## PROBLEM TO WORK ON
Each entry below is to be duplicated verbatim.

## DATA FOR PROCESSING

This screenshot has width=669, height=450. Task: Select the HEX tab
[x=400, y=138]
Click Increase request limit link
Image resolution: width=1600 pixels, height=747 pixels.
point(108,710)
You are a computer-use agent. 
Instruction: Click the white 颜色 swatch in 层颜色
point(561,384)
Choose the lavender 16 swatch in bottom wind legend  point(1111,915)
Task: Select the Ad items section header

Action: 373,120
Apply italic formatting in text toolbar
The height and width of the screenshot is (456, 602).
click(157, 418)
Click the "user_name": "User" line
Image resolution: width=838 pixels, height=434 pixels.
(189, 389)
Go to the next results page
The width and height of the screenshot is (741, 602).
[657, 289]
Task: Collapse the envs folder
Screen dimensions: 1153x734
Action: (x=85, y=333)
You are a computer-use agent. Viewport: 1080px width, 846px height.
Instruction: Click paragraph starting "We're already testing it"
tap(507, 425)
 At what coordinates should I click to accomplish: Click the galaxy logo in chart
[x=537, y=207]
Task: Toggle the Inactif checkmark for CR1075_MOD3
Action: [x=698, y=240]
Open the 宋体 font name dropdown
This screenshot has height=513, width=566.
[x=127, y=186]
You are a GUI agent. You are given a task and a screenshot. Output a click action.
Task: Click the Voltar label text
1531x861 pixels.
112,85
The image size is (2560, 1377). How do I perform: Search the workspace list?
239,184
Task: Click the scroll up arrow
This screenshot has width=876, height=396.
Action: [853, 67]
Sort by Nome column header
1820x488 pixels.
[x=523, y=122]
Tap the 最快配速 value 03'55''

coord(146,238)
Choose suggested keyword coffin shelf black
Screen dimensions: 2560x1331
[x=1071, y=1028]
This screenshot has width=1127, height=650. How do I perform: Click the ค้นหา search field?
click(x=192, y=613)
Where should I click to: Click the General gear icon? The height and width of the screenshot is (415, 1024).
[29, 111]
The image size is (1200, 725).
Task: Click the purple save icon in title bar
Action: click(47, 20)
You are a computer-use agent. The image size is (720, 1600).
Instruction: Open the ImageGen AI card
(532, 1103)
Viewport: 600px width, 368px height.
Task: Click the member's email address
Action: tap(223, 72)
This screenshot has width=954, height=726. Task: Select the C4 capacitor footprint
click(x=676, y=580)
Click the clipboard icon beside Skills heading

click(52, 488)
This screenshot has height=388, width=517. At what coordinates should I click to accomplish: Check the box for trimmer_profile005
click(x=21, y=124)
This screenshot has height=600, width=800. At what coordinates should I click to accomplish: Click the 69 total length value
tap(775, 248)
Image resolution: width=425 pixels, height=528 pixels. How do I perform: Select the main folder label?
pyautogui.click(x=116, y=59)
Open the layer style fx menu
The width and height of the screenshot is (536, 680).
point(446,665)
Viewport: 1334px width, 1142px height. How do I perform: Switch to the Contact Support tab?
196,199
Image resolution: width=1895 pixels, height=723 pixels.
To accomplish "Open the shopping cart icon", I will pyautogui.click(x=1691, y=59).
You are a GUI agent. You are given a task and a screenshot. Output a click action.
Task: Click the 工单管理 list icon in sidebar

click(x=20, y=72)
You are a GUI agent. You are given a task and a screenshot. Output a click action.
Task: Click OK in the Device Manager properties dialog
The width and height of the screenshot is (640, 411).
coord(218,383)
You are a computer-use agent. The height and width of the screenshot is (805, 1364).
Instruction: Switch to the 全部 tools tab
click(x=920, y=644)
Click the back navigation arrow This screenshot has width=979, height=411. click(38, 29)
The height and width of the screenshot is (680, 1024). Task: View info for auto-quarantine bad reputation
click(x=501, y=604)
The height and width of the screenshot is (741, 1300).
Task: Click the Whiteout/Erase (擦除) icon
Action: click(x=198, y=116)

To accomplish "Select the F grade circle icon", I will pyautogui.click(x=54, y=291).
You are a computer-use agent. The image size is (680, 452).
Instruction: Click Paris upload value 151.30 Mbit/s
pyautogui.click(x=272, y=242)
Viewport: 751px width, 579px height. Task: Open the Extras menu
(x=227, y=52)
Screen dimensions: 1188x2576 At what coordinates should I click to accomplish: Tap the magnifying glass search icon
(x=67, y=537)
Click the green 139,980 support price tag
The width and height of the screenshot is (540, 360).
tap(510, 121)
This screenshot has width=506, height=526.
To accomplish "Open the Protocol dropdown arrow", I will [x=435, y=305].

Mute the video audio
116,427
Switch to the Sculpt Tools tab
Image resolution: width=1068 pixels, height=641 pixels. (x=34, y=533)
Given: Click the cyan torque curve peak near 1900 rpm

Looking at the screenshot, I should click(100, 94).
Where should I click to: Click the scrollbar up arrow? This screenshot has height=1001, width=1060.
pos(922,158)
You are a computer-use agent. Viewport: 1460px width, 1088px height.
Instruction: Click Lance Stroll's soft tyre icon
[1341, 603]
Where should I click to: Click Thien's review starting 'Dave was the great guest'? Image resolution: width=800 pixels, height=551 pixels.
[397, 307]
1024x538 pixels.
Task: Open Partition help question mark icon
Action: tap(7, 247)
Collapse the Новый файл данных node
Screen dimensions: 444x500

## ANSWER BOX
This screenshot has width=669, height=450. Task: Select the HEX tab
[x=400, y=138]
Click Increase request limit link
Image resolution: width=1600 pixels, height=747 pixels.
point(108,710)
You are a computer-use agent. 
Instruction: Click the white 颜色 swatch in 层颜色
point(561,384)
Choose the lavender 16 swatch in bottom wind legend  point(1111,915)
Task: Select the Ad items section header

Action: 373,120
Apply italic formatting in text toolbar
The height and width of the screenshot is (456, 602).
click(157, 418)
Click the "user_name": "User" line
Image resolution: width=838 pixels, height=434 pixels.
(189, 389)
Go to the next results page
The width and height of the screenshot is (741, 602).
[657, 289]
Task: Collapse the envs folder
Screen dimensions: 1153x734
Action: (x=85, y=333)
You are a computer-use agent. Viewport: 1080px width, 846px height.
Instruction: Click paragraph starting "We're already testing it"
tap(507, 425)
 At what coordinates should I click to accomplish: Click the galaxy logo in chart
[x=537, y=207]
Task: Toggle the Inactif checkmark for CR1075_MOD3
Action: [x=698, y=240]
Open the 宋体 font name dropdown
This screenshot has height=513, width=566.
[x=127, y=186]
You are a GUI agent. You are given a task and a screenshot. Output a click action.
Task: Click the Voltar label text
1531x861 pixels.
112,85
The image size is (2560, 1377). How do I perform: Search the workspace list?
239,184
Task: Click the scroll up arrow
This screenshot has width=876, height=396.
Action: [853, 67]
Sort by Nome column header
1820x488 pixels.
[x=523, y=122]
Tap the 最快配速 value 03'55''

coord(146,238)
Choose suggested keyword coffin shelf black
Screen dimensions: 2560x1331
[x=1071, y=1028]
This screenshot has width=1127, height=650. How do I perform: Click the ค้นหา search field?
click(x=192, y=613)
Where should I click to: Click the General gear icon? The height and width of the screenshot is (415, 1024).
[29, 111]
The image size is (1200, 725).
Task: Click the purple save icon in title bar
Action: click(47, 20)
You are a computer-use agent. The image size is (720, 1600).
Instruction: Open the ImageGen AI card
(532, 1103)
Viewport: 600px width, 368px height.
Task: Click the member's email address
Action: tap(223, 72)
This screenshot has width=954, height=726. Task: Select the C4 capacitor footprint
click(x=676, y=580)
Click the clipboard icon beside Skills heading

click(52, 488)
This screenshot has height=388, width=517. At what coordinates should I click to accomplish: Check the box for trimmer_profile005
click(x=21, y=124)
This screenshot has height=600, width=800. At what coordinates should I click to accomplish: Click the 69 total length value
tap(775, 248)
Image resolution: width=425 pixels, height=528 pixels. How do I perform: Select the main folder label?
pyautogui.click(x=116, y=59)
Open the layer style fx menu
The width and height of the screenshot is (536, 680).
point(446,665)
Viewport: 1334px width, 1142px height. How do I perform: Switch to the Contact Support tab?
196,199
Image resolution: width=1895 pixels, height=723 pixels.
To accomplish "Open the shopping cart icon", I will pyautogui.click(x=1691, y=59).
You are a GUI agent. You are given a task and a screenshot. Output a click action.
Task: Click the 工单管理 list icon in sidebar

click(x=20, y=72)
You are a GUI agent. You are given a task and a screenshot. Output a click action.
Task: Click OK in the Device Manager properties dialog
The width and height of the screenshot is (640, 411).
coord(218,383)
You are a computer-use agent. The height and width of the screenshot is (805, 1364).
Instruction: Switch to the 全部 tools tab
click(x=920, y=644)
Click the back navigation arrow This screenshot has width=979, height=411. click(38, 29)
The height and width of the screenshot is (680, 1024). Task: View info for auto-quarantine bad reputation
click(x=501, y=604)
The height and width of the screenshot is (741, 1300).
Task: Click the Whiteout/Erase (擦除) icon
Action: click(x=198, y=116)

To accomplish "Select the F grade circle icon", I will pyautogui.click(x=54, y=291).
You are a computer-use agent. The image size is (680, 452).
Instruction: Click Paris upload value 151.30 Mbit/s
pyautogui.click(x=272, y=242)
Viewport: 751px width, 579px height. Task: Open the Extras menu
(x=227, y=52)
Screen dimensions: 1188x2576 At what coordinates should I click to accomplish: Tap the magnifying glass search icon
(x=67, y=537)
Click the green 139,980 support price tag
The width and height of the screenshot is (540, 360).
tap(510, 121)
This screenshot has width=506, height=526.
To accomplish "Open the Protocol dropdown arrow", I will [x=435, y=305].

Mute the video audio
116,427
Switch to the Sculpt Tools tab
Image resolution: width=1068 pixels, height=641 pixels. (x=34, y=533)
Given: Click the cyan torque curve peak near 1900 rpm

Looking at the screenshot, I should click(100, 94).
Where should I click to: Click the scrollbar up arrow? This screenshot has height=1001, width=1060.
pos(922,158)
You are a computer-use agent. Viewport: 1460px width, 1088px height.
Instruction: Click Lance Stroll's soft tyre icon
[1341, 603]
Where should I click to: Click Thien's review starting 'Dave was the great guest'? Image resolution: width=800 pixels, height=551 pixels.
[397, 307]
1024x538 pixels.
Task: Open Partition help question mark icon
Action: tap(7, 247)
Collapse the Новый файл данных node
Screen dimensions: 444x500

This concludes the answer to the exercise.